**Study text**:
╔══
Apple's smartwatch will likely be popular but is a few generations away from being the Dick Tracy fantasy we are all waiting for.
Let's be clear. The new Apple smartwatch is an elegant and beautiful device with the ease of intuitive use that has made Apple so successful in the technology space. Analyst predictions about the device's sales vary widely but are generally upwards of 7 million units this year and 20 million in 2016.
But despite these factors, it's important to recognize that the watch is far from being the "iPhone of watches" and at least a few models away from being the game-changing device that the company would like it to be, for the following reasons:
Apple is entering a crowded arena.
Unlike the smartphone market, which the iPhone took by storm with its revolutionary design and functionality, the smartwatch arena is already filled with competitors with comparable, if not as advanced, products. These include Motorola, LG, and Pebble.
None of these are quite at the level of the Apple smartwatch but do share some basic features, like a heart rate monitor, barometer, and accelerometer. More importantly, they cost $50 to $100 less than the cheapest Apple version ($349). That's not to say that Apple couldn't take the lion's share of the market in the long run, but for now that's unlikely.
The smartwatch doesn't replace the iPhone.
One major drawback of the Apple smartwatch is that you still need to carry your iPhone with you to enjoy the watch's functionality. That makes the new watch a far cry from the Dick Tracy fantasy that this type of device conjures up. Until Apple figures out a way to effectively replace the iPhone with its smartwatch, the watch will remain more of a useful toy than a high-tech game changer. The future lies in carrying fewer devices, not more.
The value added is limited.
The primary purpose of a watch is to tell the time. But as more people use their smartphones to check the time (25 percent of mobile users checked the time on their phones in 2012; a 2013 report by Kleiner Perkins showed that smartphone users checked their phones 18 times a day for the time), the usefulness of a watch is becoming questionable.
╚══
**Exercise brief**: Translate this sentence from the Apple smartwatch text into Spanish: "The future lies in carrying fewer devices, not more."

**Data provided**:
╔══
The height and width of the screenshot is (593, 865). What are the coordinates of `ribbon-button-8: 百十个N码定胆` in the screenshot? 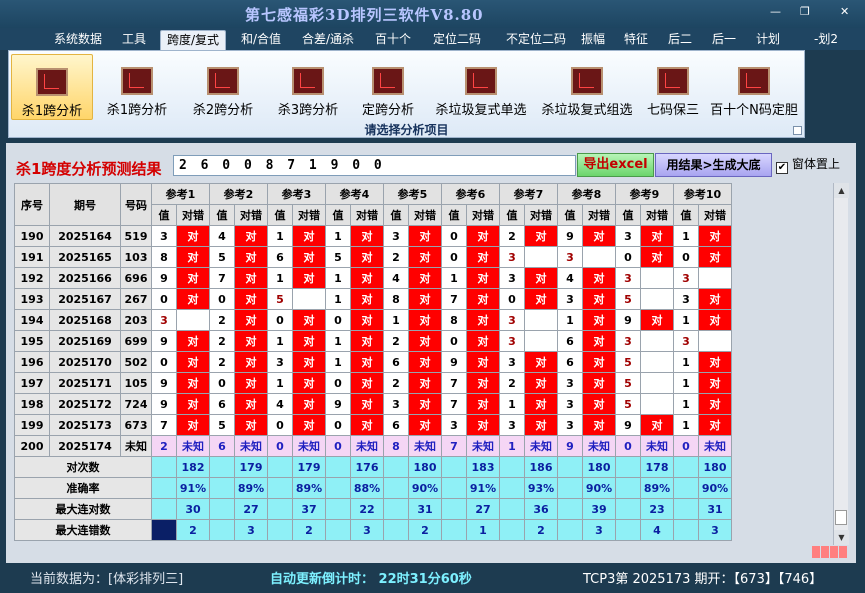 It's located at (754, 87).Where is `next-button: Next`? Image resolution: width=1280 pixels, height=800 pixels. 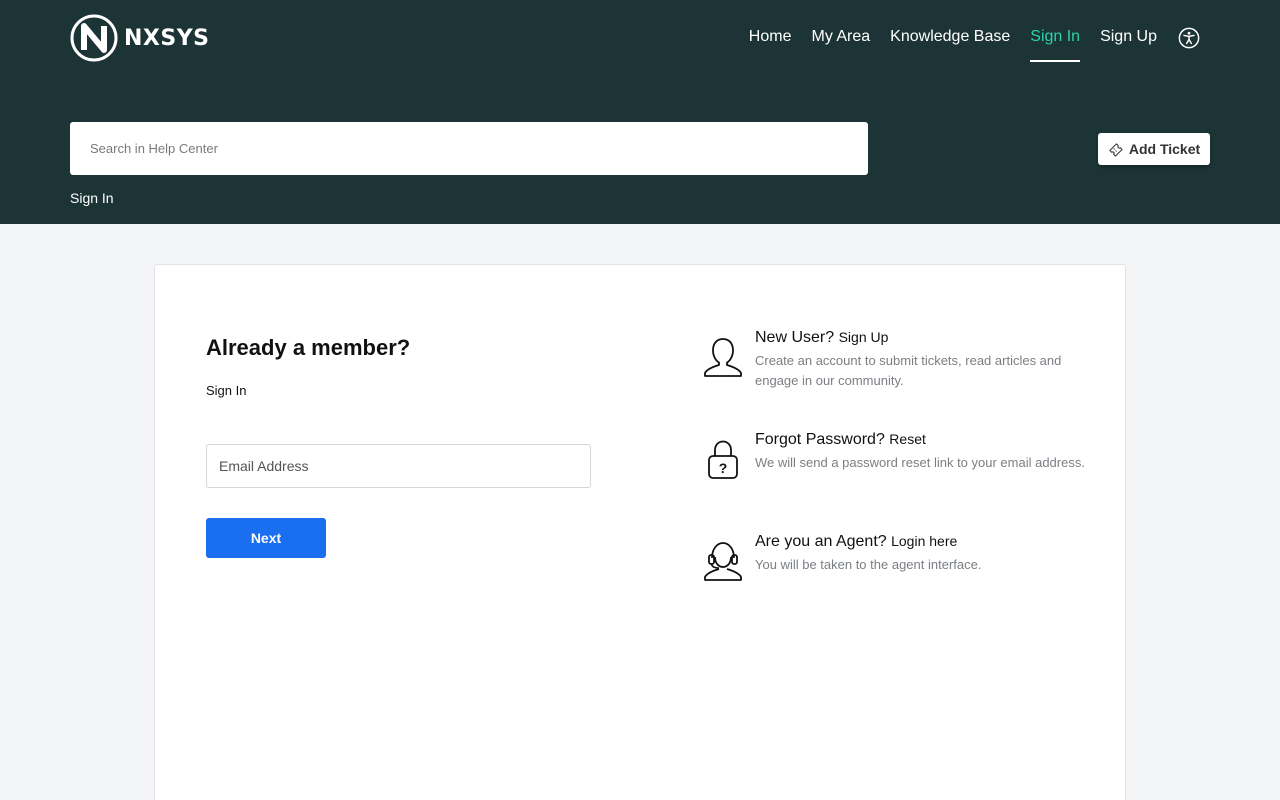 next-button: Next is located at coordinates (266, 538).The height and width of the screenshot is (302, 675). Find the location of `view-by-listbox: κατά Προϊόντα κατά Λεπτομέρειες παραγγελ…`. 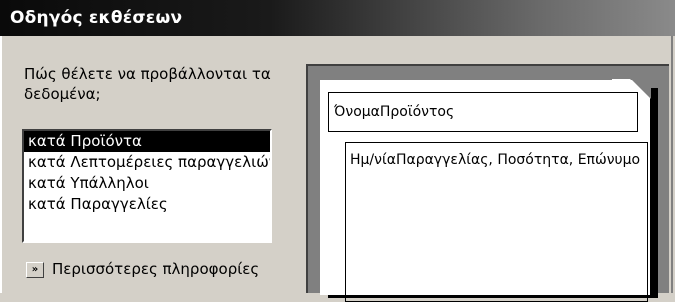

view-by-listbox: κατά Προϊόντα κατά Λεπτομέρειες παραγγελ… is located at coordinates (147, 186).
╚══
**Reply**: El futuro está en llevar menos dispositivos, no más.